Calor extremo vai afetar milhares de milhões de pessoas já nesta década, alerta estudo

Quase 3,8 mil milhões de pessoas poderão estar expostas a calor extremo até 2050, mas os impactos mais significativos deverão fazer-se sentir já nesta década, à medida que o planeta se aproxima do limite de aquecimento de 1,5ºC, conclui um estudo publicado na revista Nature Sustainability.
Os investigadores da Universidade de Oxford analisaram diferentes cenários de aquecimento global para estimar o número de pessoas que, no futuro, poderão viver em regiões onde as temperaturas ultrapassam os limites considerados seguros para a adaptação humana.

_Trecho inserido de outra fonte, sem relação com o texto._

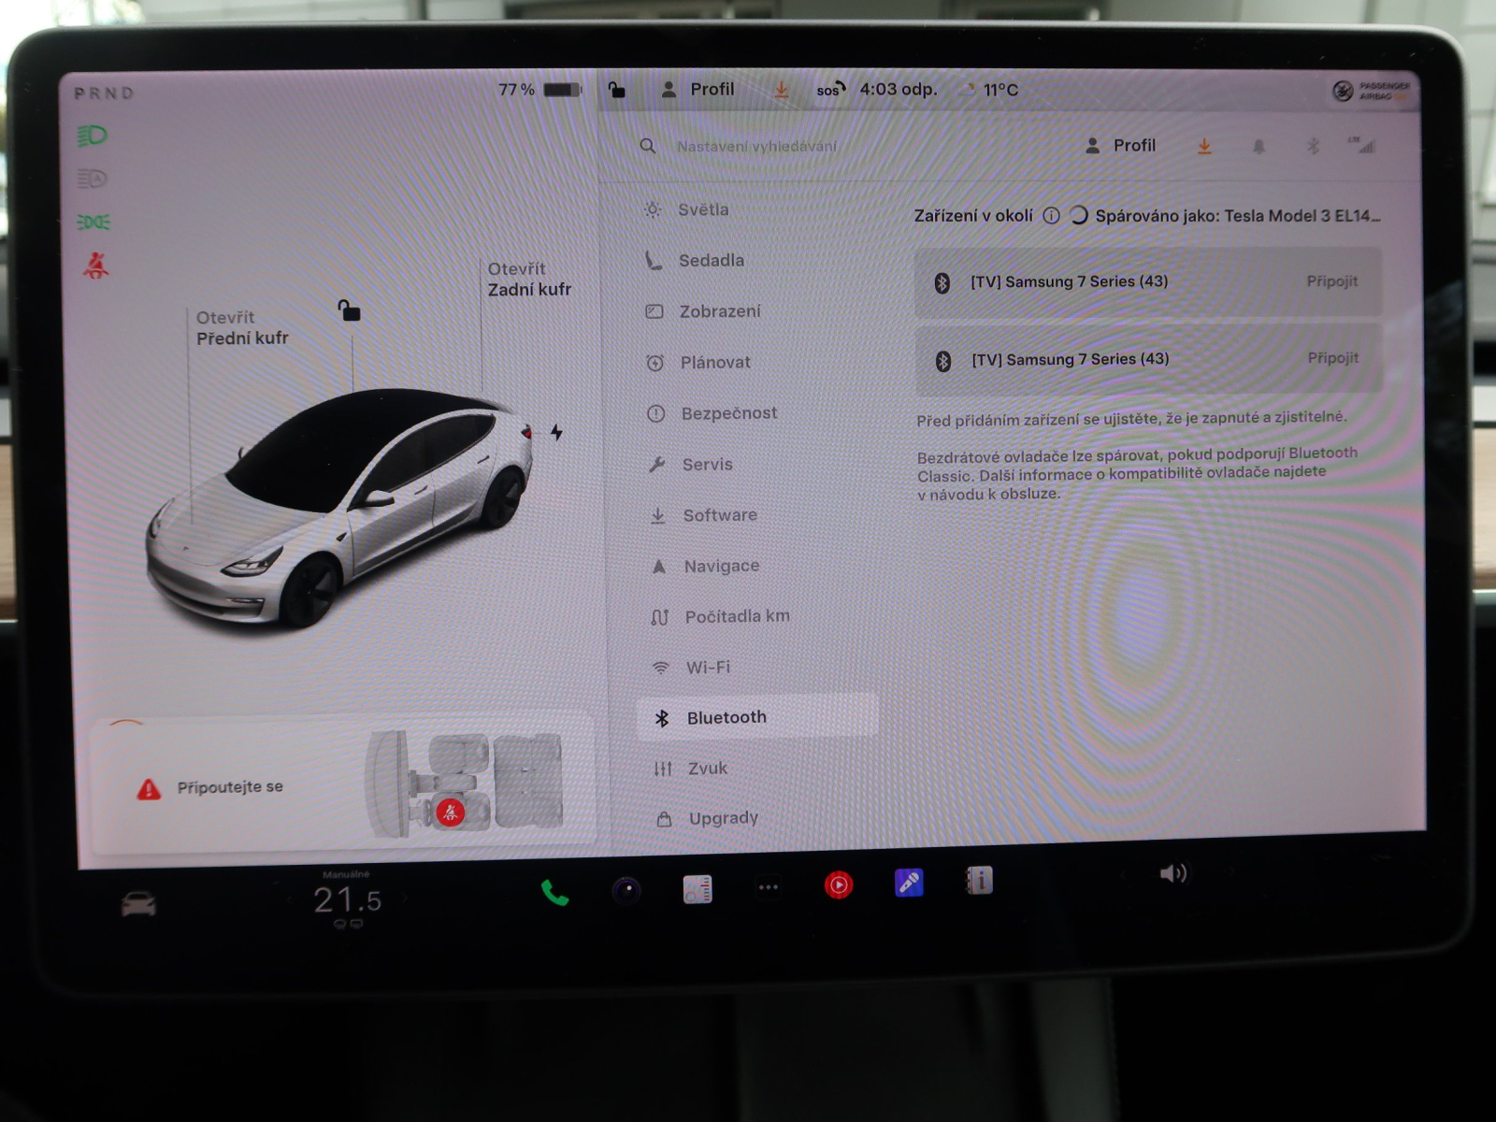
Task: Toggle the car lock icon above vehicle
Action: pyautogui.click(x=349, y=310)
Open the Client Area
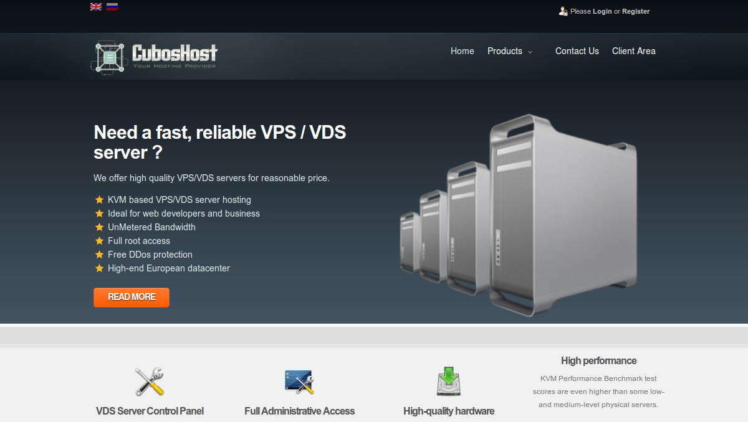This screenshot has width=748, height=422. coord(634,51)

De acordo com as projeções, se a temperatura média global subir 2 ºC acima dos níveis pré-industriais, o número de pessoas expostas a calor extremo deverá quase duplicar até 2050, atingindo 3,79 mil milhões, cerca do dobro do registado em 2010.
No entanto, a maior parte dos efeitos deverá ser sentida nesta década, à medida que o mundo se aproxima do limite de aquecimento de 1,5°C, apontou à agência France-Presse (AFP) Jesus Lizana, da Universidade de Oxford, principal autor do estudo.